Merge #1367

bors[bot] · jeremiedb · jeremiedb · web-flow · commit 0e0e2e795617 · 2020-11-07T02:14:25.000Z
1367: RNN update to drop CUDNN, fix LSTM bug and output type stability r=CarloLucibello a=jeremiedb PR related to #1114 #1360 #1365 Some experiment for RNN handling. Hidden state of each cell structure was dropped as they weren't needed (AFAIK, only needed for size inference for CUDNN, but bias size could be used as a substitute to cells' `h` there as well). Looked to drop dependence on CUDNN entirely, so it's a pure Flux/CUDA.jl. File `src/cuda/curnnjl` no longer used. No modifications were made to the cell computations. Initial test seems to show decent performance, but yet to benchmark. Pending issue: despite having dropped completely the CUDNN dependency, there's still an instability issue that seems present when running on GPU. This is illustrated in the test at lines 1-50 of file `test\rnn-test-jdb.jl`. If that test runs on CPU, it goes well thorugh the 100 iterations. However, the same on GPU will thow NAs after couple dozens of iterations. My only hypothesis so far: when performing the iteration over the sequence through `m.(x)` or `map(rnn, x)`, is the order of the execution safe? Ie: is it possible that there isn't a `sync()` on the CUDA side between those seq steps, which may mess up the state? ### PR Checklist - [x] Tests are added - [ ] Entry in NEWS.md - [ ] Documentation, if applicable - [ ] Final review from `@dhairyagandhi96` (for API changes). Co-authored-by: jeremiedb <jeremie_db@hotmail.com> Co-authored-by: jeremie.db <jeremie.db@evovest.com>
diff --git a/.gitignore b/.gitignore
@@ -5,4 +5,5 @@
 docs/build/
 docs/site/
 deps
-# Manifest.toml
+.vscode
+# Manifest.toml
diff --git a/src/cuda/cuda.jl b/src/cuda/cuda.jl
@@ -1,9 +1,12 @@
 module CUDAint
 
 using ..CUDA
-
 using CUDA: CUDNN
-include("curnn.jl")
+
+import ..Flux: Flux
+import Zygote
+using Zygote: @adjoint
+
 include("cudnn.jl")
 
 end
diff --git a/src/cuda/curnn.jl b/src/cuda/curnn.jl
diff --git a/src/layers/recurrent.jl b/src/layers/recurrent.jl
@@ -1,3 +1,4 @@
+
 gate(h, n) = (1:h) .+ h*(n-1)
 gate(x::AbstractVector, h, n) = @view x[gate(h,n)]

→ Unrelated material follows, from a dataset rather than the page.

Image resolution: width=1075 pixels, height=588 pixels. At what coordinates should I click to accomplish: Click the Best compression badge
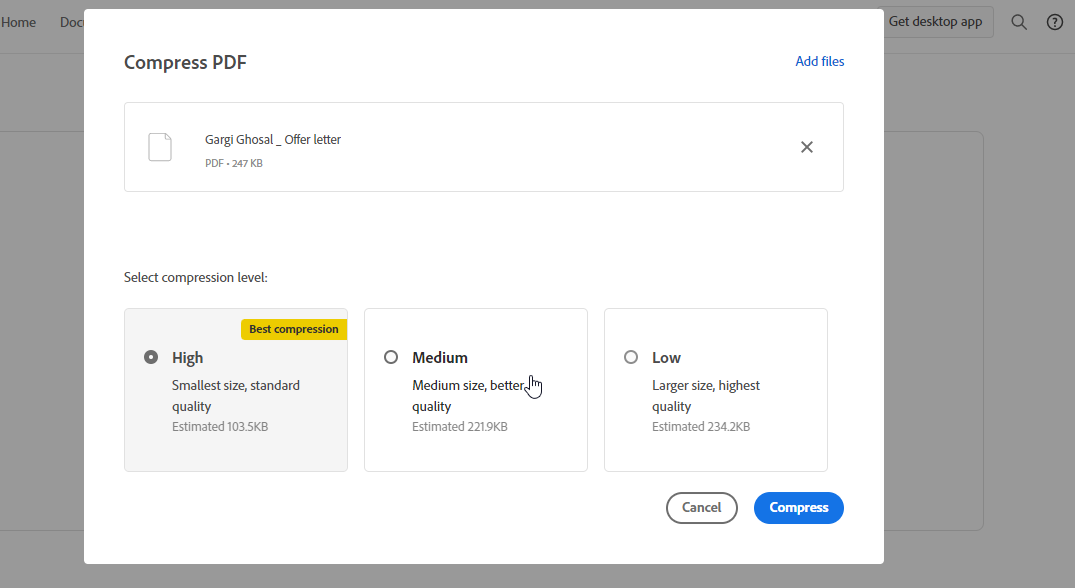293,329
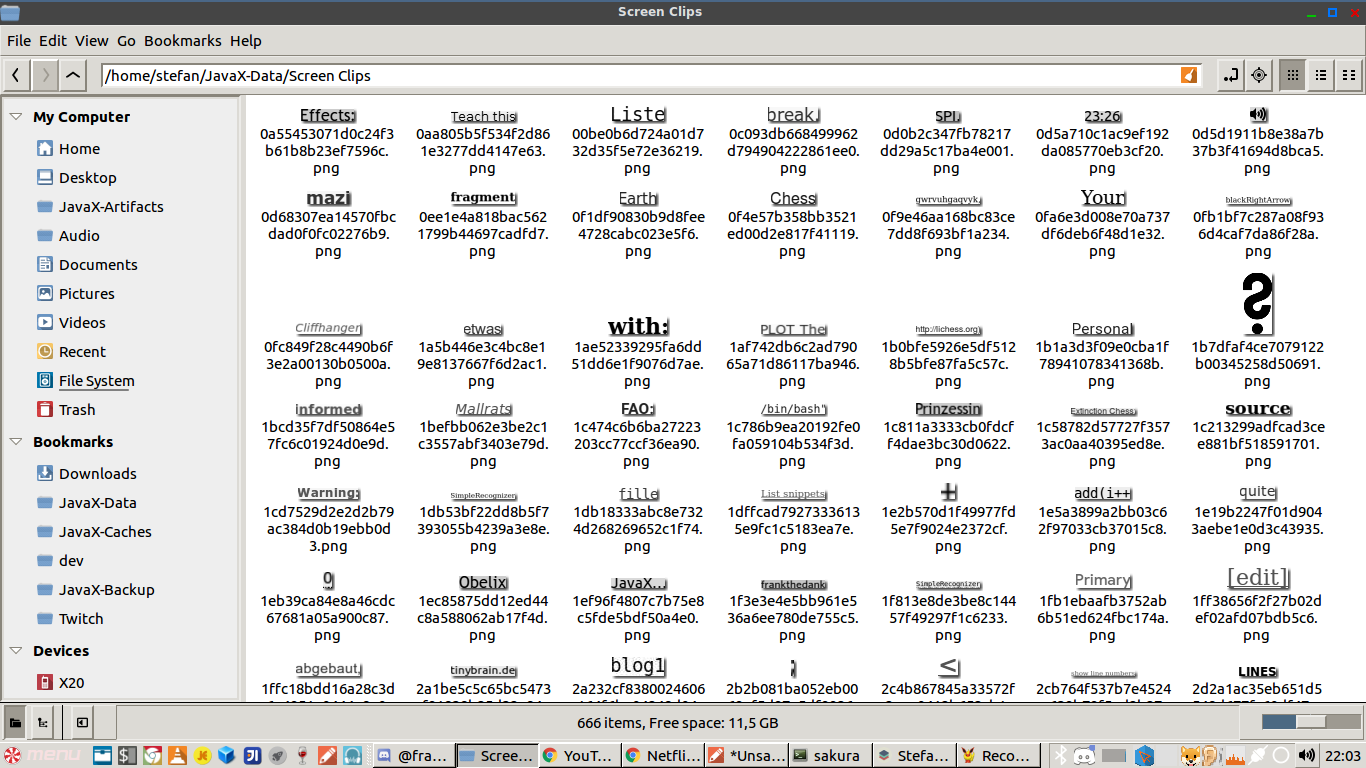The image size is (1366, 768).
Task: Open the View menu
Action: point(91,41)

 gate(x::AbstractMatrix, h, n) = x[gate(h,n),:]
@@ -24,21 +25,19 @@ rnn.(1:10)  # apply to a sequence
 rnn.state   # 60
 ```
 """
-mutable struct Recur{T}
+mutable struct Recur{T,S}
   cell::T
-  init
-  state
+  state::S
 end
 
-Recur(m, h = hidden(m)) = Recur(m, h, h)
-
 function (m::Recur)(xs...)
   h, y = m.cell(m.state, xs...)
   m.state = h
   return y
 end
 
-@functor Recur cell, init
+@functor Recur
+trainable(a::Recur) = (a.cell,)
 
 Base.show(io::IO, m::Recur) = print(io, "Recur(", m.cell, ")")
 
@@ -52,34 +51,30 @@ Assuming you have a `Recur` layer `rnn`, this is roughly equivalent to:
 rnn.state = hidden(rnn.cell)
 ```
 """
-reset!(m::Recur) = (m.state = m.init)
+reset!(m::Recur) = (m.state = m.cell.state)

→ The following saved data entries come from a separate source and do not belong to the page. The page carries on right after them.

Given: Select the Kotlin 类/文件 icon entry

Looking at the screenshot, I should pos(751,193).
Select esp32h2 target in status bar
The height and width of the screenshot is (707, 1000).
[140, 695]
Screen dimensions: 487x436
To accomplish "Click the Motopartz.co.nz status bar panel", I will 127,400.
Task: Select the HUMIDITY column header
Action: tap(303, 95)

 reset!(m) = foreach(reset!, functor(m)[1])
 
 flip(f, xs) = reverse(f.(reverse(xs)))
 
 # Vanilla RNN
 
-mutable struct RNNCell{F,A,V}
+struct RNNCell{F,A,V,S}
   σ::F
   Wi::A
   Wh::A
   b::V
-  h::V
+  state::S
 end
 
-RNNCell(in::Integer, out::Integer, σ = tanh;
-        init = glorot_uniform) =
-  RNNCell(σ, init(out, in), init(out, out),
-          init(out), zeros(out))
+RNNCell(in::Integer, out::Integer, σ=tanh; init=Flux.glorot_uniform, initb=zeros, init_state=zeros) = 
+  RNNCell(σ, init(out, in), init(out, out), initb(out), init_state(out,1))
 
 function (m::RNNCell)(h, x)
   σ, Wi, Wh, b = m.σ, m.Wi, m.Wh, m.b
   h = σ.(Wi*x .+ Wh*h .+ b)
   return h, h
 end
 
-hidden(m::RNNCell) = m.h
-
 @functor RNNCell
 
 function Base.show(io::IO, l::RNNCell)
@@ -94,22 +89,23 @@ end
 The most basic recurrent layer; essentially acts as a `Dense` layer, but with the
 output fed back into the input each time step.
 """
+Recur(m::RNNCell) = Recur(m, m.state)
 RNN(a...; ka...) = Recur(RNNCell(a...; ka...))
 
 # LSTM
 
-mutable struct LSTMCell{A,V}
+struct LSTMCell{A,V,S}
   Wi::A
   Wh::A
   b::V
-  h::V
-  c::V
+  state::S
 end
 
 function LSTMCell(in::Integer, out::Integer;
-                  init = glorot_uniform)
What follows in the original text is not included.